WHAT TO DO: The answer should consist of all the records, written out word for word.
- - - - -
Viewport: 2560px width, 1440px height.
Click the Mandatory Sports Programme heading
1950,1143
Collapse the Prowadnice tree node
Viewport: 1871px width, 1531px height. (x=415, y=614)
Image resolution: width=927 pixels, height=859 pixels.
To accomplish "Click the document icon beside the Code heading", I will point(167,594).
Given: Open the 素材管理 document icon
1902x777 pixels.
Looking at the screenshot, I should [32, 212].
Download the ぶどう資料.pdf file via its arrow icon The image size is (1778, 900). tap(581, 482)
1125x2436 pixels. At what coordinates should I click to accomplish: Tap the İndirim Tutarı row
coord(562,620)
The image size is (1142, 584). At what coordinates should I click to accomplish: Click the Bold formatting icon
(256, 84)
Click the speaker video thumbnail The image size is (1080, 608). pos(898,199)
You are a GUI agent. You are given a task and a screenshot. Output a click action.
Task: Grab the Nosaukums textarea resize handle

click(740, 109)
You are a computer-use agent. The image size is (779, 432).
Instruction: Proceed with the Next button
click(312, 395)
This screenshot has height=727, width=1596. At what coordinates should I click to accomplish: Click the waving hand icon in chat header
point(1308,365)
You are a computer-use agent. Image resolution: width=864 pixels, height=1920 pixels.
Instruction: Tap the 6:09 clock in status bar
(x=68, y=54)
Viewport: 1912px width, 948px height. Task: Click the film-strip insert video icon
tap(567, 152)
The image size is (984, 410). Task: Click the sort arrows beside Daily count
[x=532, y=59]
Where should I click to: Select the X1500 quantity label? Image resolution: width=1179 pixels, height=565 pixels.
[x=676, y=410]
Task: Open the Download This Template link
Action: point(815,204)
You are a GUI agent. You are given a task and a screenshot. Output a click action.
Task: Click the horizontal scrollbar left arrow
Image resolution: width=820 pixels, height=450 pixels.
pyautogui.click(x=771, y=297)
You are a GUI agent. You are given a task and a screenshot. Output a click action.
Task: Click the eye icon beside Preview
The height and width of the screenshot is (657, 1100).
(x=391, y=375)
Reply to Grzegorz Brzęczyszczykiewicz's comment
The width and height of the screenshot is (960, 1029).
- - - - -
RESULT FOR THIS EXERCISE:
Viewport: 2560px width, 1440px height.
Click the Mandatory Sports Programme heading
1950,1143
Collapse the Prowadnice tree node
Viewport: 1871px width, 1531px height. (x=415, y=614)
Image resolution: width=927 pixels, height=859 pixels.
To accomplish "Click the document icon beside the Code heading", I will point(167,594).
Given: Open the 素材管理 document icon
1902x777 pixels.
Looking at the screenshot, I should [32, 212].
Download the ぶどう資料.pdf file via its arrow icon The image size is (1778, 900). tap(581, 482)
1125x2436 pixels. At what coordinates should I click to accomplish: Tap the İndirim Tutarı row
coord(562,620)
The image size is (1142, 584). At what coordinates should I click to accomplish: Click the Bold formatting icon
(256, 84)
Click the speaker video thumbnail The image size is (1080, 608). pos(898,199)
You are a GUI agent. You are given a task and a screenshot. Output a click action.
Task: Grab the Nosaukums textarea resize handle

click(740, 109)
You are a computer-use agent. The image size is (779, 432).
Instruction: Proceed with the Next button
click(312, 395)
This screenshot has height=727, width=1596. At what coordinates should I click to accomplish: Click the waving hand icon in chat header
point(1308,365)
You are a computer-use agent. Image resolution: width=864 pixels, height=1920 pixels.
Instruction: Tap the 6:09 clock in status bar
(x=68, y=54)
Viewport: 1912px width, 948px height. Task: Click the film-strip insert video icon
tap(567, 152)
The image size is (984, 410). Task: Click the sort arrows beside Daily count
[x=532, y=59]
Where should I click to: Select the X1500 quantity label? Image resolution: width=1179 pixels, height=565 pixels.
[x=676, y=410]
Task: Open the Download This Template link
Action: point(815,204)
You are a GUI agent. You are given a task and a screenshot. Output a click action.
Task: Click the horizontal scrollbar left arrow
Image resolution: width=820 pixels, height=450 pixels.
pyautogui.click(x=771, y=297)
You are a GUI agent. You are given a task and a screenshot. Output a click action.
Task: Click the eye icon beside Preview
The height and width of the screenshot is (657, 1100).
(x=391, y=375)
Reply to Grzegorz Brzęczyszczykiewicz's comment
The width and height of the screenshot is (960, 1029).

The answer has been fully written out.